The second step is to stay calm. Take charge and ask your lender about the options for lowering your monthly repayment. You may be able to extend the term of the loan, for example, or cap it for a while and pay only interest until your financial circumstances improve. If you have owned your home for quite some time and have good equity, you may be able to refinance the loan at a lower interest rate.
This option is not automatically available, says Botha. “It is a specific concession negotiated between lender and borrower on an individual case basis and it mostly benefits those who have already paid off a large portion of their mortgage bond and whose monthly repayment thus contains a significant non-interest portion.
“If agreed to, the ‘interest-only’ period will also usually be strictly limited to between three and six months at the most.”
He says the advantage of this is that the borrower will have a lower monthly bond repayment for a few months, but the disadvantage is that there will be no reduction of the capital portion of the bond during the concession period and it will therefore take longer for the borrower to pay it off.
What about refinancing? There are two ways to “refinance” a bond. The first is to apply for a re-advance of the amount by which you have already reduced your bond, without raising your monthly bond repayment, says Botha. The usual bond credit qualification criteria will apply when doing this and it will lengthen the overall repayment period.
The second method of “refinancing” is available to those with an access facility built into their original bond agreement. This enables you to re- access any capital you paid off your mortgage bond to cover an emergency expense or perhaps pay off other debts and it will not lengthen the overall bond repayment period.

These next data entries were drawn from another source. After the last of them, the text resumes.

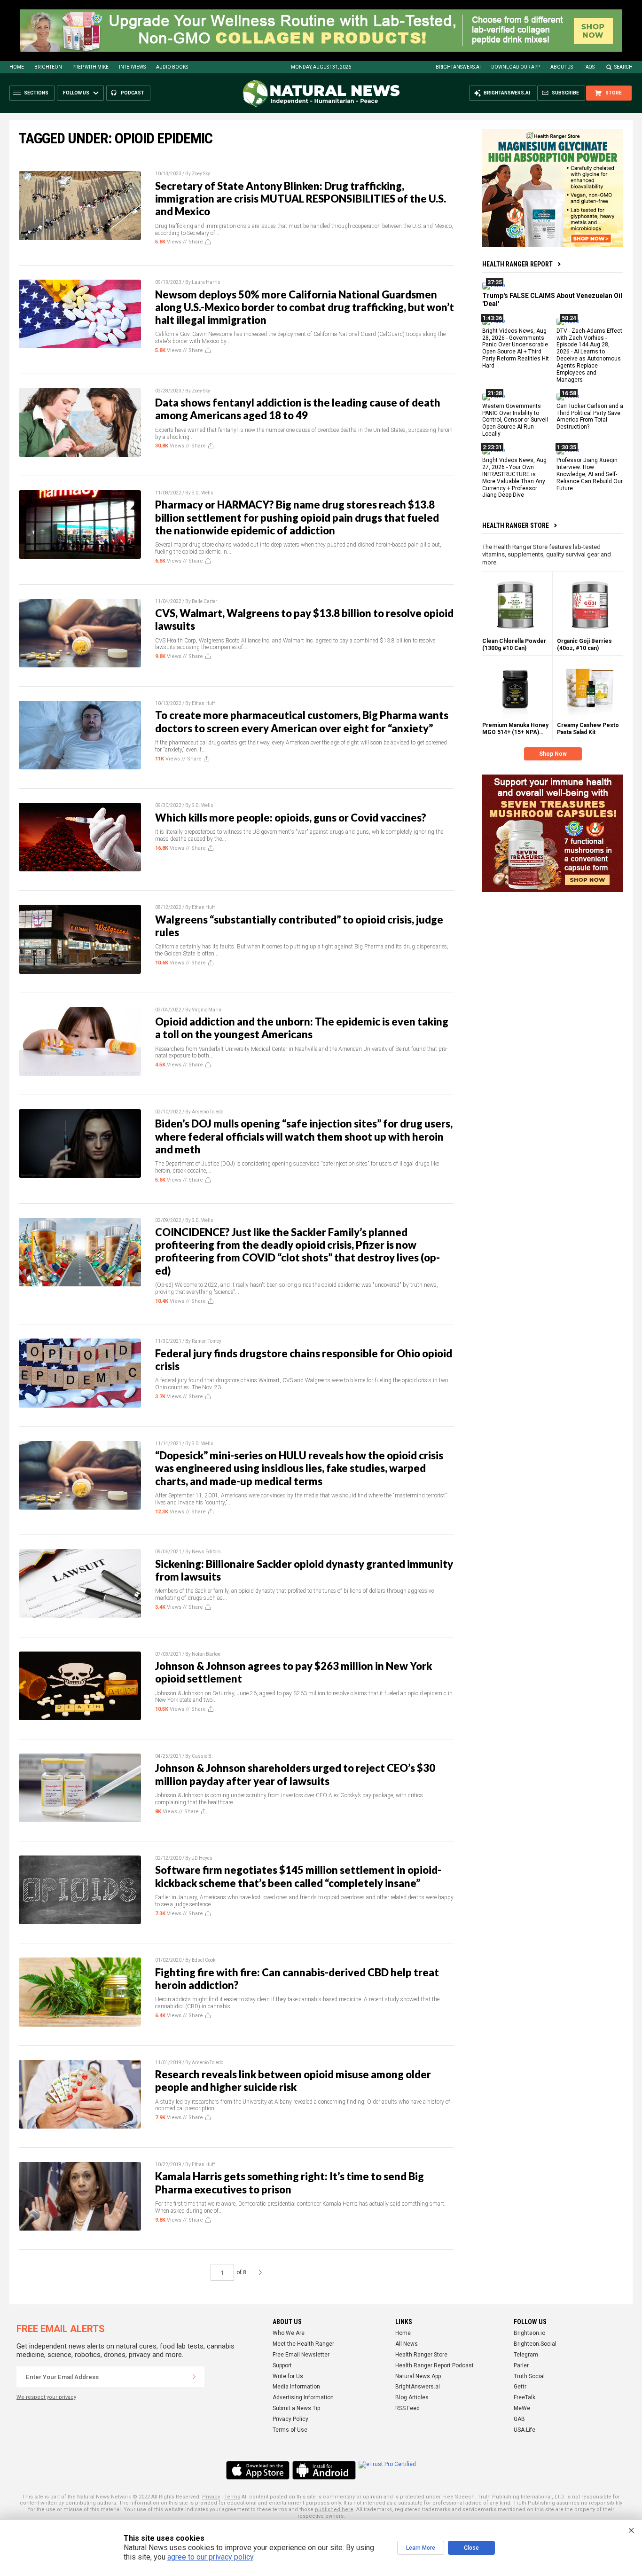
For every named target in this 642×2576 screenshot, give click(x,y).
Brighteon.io (529, 2333)
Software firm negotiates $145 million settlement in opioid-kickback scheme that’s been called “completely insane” (298, 1876)
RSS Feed (407, 2408)
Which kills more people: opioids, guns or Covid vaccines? (290, 817)
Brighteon (48, 67)
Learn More (420, 2548)
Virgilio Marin (206, 1009)
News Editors (206, 1551)
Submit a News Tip (296, 2408)
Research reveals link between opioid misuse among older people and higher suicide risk (293, 2080)
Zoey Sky (201, 173)
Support (282, 2365)
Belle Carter (204, 601)
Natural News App (418, 2376)
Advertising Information (303, 2397)
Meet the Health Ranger (303, 2344)
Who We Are (289, 2333)
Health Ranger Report (517, 264)
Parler (521, 2365)
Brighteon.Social (535, 2344)
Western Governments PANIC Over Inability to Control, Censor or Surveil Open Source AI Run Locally (515, 419)
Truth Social (529, 2376)
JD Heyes (202, 1858)
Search (623, 67)
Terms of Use (290, 2430)
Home (16, 67)
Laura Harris (206, 282)
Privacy (211, 2497)
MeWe (522, 2408)
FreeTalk (524, 2397)
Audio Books (172, 67)
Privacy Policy (290, 2419)
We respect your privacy (46, 2397)
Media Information (296, 2386)
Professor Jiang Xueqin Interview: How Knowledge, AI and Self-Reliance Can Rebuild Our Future (589, 474)
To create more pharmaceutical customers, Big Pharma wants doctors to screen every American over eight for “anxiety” (301, 721)
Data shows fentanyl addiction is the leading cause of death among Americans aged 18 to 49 (297, 409)
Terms (232, 2497)
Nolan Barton (206, 1654)
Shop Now (553, 754)
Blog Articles (412, 2397)
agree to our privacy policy (210, 2557)
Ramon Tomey (206, 1341)
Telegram (526, 2354)
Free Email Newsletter (301, 2354)
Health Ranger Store (515, 525)
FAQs (589, 67)
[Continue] (194, 2376)
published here (334, 2509)
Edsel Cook (203, 1960)
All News (406, 2344)
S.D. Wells (202, 492)
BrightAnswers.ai (458, 67)
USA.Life (524, 2430)
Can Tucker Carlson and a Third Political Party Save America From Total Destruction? (589, 416)
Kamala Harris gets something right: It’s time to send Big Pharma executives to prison (289, 2182)
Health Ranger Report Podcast (434, 2365)
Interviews (132, 67)
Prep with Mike (90, 67)
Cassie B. (202, 1756)
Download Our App (515, 67)
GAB (519, 2419)
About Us (561, 67)
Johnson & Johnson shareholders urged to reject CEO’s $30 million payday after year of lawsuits (295, 1774)
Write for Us (288, 2376)
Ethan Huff (203, 703)
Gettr (520, 2386)
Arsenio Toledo (207, 1111)
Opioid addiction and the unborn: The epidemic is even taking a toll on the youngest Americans (301, 1028)
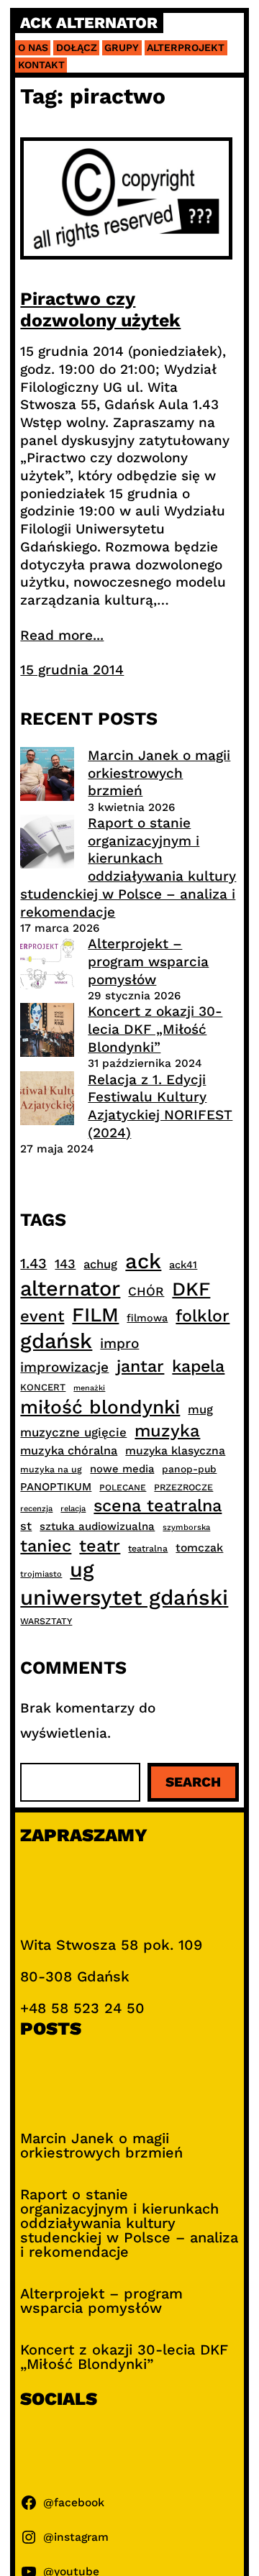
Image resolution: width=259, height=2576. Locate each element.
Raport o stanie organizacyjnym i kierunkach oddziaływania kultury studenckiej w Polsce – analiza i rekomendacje (128, 867)
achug (100, 1264)
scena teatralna (158, 1505)
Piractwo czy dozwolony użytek (100, 309)
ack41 (183, 1264)
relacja (73, 1508)
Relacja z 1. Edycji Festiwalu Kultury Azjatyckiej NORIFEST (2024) (160, 1106)
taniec (45, 1546)
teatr (99, 1546)
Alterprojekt (185, 47)
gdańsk (56, 1341)
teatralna (148, 1549)
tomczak (199, 1547)
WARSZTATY (46, 1621)
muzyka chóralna (68, 1450)
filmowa (147, 1318)
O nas (33, 47)
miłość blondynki (100, 1406)
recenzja (36, 1508)
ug (82, 1569)
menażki (89, 1388)
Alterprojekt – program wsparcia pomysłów (148, 961)
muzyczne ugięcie (73, 1432)
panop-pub (189, 1469)
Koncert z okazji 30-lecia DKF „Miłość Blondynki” (155, 1029)
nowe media (122, 1468)
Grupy (121, 47)
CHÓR (146, 1291)
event (42, 1315)
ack (143, 1261)
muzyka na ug (51, 1470)
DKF (191, 1289)
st (26, 1526)
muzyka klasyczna (175, 1450)
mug (200, 1409)
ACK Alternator (89, 23)
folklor (203, 1316)
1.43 (33, 1263)
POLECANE (122, 1487)
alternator (70, 1288)
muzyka (167, 1431)
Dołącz (76, 47)
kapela (198, 1366)
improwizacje (64, 1367)
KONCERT (42, 1387)
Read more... (62, 635)
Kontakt (41, 64)
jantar (140, 1366)
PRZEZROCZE (183, 1487)
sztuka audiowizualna (97, 1526)
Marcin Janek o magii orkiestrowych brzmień (159, 773)
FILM (95, 1314)
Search (193, 1782)
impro (119, 1343)
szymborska (186, 1527)
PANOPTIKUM (55, 1486)
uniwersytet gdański (124, 1597)
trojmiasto (41, 1574)
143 (65, 1263)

It will, however, immediately increase the monthly mortgage bond instalment.
Third, says Botha, you may decide that you cannot manage the bond repayments at this stage and should rather sell your home, pay off your debts and start over.
“If that is the case, you should seek professional help through one of the bank-assisted sale programmes to get the property sold at the best price and in the shortest possible time.”
Whatever you do, he says, you should not stop paying your instalments and wait to see what happens. “The last thing the bank wants to do is repossess your home.”